Em evento com educadores e jornalistas, prefeito
apresentou propostas para a educação em São Paulo. Déficit de creches
não será resolvido apenas pela prefeitura, admitiu
O prefeito de São Paulo, Fernando Haddad, planeja
transformar os Centros de Educação Unificados (CEUs) da cidade em polos
da Universidade Aberta do Brasil (UAB), um sistema integrado por
diversas instituições públicas do País que oferece educação a distância.

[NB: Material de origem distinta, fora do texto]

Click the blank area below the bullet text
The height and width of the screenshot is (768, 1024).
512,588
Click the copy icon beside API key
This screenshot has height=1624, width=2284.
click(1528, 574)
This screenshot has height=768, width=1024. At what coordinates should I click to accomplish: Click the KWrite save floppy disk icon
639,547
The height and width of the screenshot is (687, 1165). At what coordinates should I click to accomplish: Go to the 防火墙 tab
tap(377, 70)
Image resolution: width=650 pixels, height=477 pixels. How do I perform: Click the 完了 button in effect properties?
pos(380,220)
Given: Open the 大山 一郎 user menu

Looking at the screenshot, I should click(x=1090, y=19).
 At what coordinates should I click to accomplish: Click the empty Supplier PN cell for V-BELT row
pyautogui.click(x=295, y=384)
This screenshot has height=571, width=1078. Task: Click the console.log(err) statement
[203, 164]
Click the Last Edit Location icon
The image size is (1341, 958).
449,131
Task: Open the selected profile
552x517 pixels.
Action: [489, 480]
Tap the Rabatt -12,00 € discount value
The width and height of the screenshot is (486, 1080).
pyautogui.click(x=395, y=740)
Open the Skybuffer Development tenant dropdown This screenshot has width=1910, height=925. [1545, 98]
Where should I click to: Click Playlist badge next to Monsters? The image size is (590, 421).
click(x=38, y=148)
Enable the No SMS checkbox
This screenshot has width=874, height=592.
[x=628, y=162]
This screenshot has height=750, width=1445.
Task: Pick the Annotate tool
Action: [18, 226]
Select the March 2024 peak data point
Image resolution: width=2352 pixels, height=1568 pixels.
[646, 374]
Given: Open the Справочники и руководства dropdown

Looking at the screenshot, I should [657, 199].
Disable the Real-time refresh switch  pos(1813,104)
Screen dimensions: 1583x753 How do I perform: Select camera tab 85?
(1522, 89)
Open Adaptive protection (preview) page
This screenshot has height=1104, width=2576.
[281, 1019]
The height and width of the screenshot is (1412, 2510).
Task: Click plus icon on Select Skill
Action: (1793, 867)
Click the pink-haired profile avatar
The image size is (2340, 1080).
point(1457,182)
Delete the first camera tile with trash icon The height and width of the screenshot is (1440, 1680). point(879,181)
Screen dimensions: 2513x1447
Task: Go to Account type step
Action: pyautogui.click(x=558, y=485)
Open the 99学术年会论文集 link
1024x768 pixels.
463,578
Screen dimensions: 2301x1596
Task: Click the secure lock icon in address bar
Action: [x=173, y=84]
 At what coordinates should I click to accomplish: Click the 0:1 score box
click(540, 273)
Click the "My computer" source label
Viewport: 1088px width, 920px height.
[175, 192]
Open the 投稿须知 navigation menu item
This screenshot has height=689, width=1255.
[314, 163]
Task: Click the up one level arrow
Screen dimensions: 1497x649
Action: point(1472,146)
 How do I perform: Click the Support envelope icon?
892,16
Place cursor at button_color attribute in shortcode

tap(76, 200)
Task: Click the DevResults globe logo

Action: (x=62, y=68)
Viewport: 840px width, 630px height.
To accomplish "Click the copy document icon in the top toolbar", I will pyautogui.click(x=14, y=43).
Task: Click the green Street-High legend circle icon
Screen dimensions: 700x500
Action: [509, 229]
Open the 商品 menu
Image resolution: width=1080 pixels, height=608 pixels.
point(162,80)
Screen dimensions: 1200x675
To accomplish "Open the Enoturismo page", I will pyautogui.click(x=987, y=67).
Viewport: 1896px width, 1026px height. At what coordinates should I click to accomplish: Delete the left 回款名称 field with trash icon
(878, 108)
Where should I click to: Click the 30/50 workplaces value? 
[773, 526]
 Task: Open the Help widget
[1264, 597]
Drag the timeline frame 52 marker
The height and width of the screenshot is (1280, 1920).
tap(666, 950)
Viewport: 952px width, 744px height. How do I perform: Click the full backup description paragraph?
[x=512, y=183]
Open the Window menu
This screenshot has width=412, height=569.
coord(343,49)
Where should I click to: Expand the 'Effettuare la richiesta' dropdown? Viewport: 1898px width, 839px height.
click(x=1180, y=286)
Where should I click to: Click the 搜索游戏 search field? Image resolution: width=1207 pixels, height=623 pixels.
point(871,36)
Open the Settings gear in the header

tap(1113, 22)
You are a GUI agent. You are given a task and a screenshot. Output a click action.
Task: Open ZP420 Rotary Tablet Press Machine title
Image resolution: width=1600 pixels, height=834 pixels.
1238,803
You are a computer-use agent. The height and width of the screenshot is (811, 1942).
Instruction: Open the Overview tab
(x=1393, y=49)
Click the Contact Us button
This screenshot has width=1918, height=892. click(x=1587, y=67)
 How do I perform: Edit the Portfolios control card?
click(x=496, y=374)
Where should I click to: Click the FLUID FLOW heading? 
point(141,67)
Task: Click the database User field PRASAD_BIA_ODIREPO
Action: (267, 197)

Ao levar a UAB para os CEUs, a intenção é que os professores possam
fazer mestrado, que pode até ser profissional, perto de casa, num
ambiente que ele já conhece. “O professor tem que se sentir pertencente a
um centro de formação. Nós já estamos fazendo o credenciamento e
convocando universidades para início imediato”, disse Haddad em evento
na segunda-feira (18) promovido pelas organizações Inspirare/Porvir e
Todos Pela Educação.
Outra proposta apresentada pelo prefeito, que estava acompanhado do secretário da Educação, Cesar Callegari
, na quarta edição da Série de Diálogos O Futuro Se Aprende, com a
presença de educadores e representantes da imprensa, é a adoção do
Programa Institucional de Bolsas de Iniciação à Docência (Pibid)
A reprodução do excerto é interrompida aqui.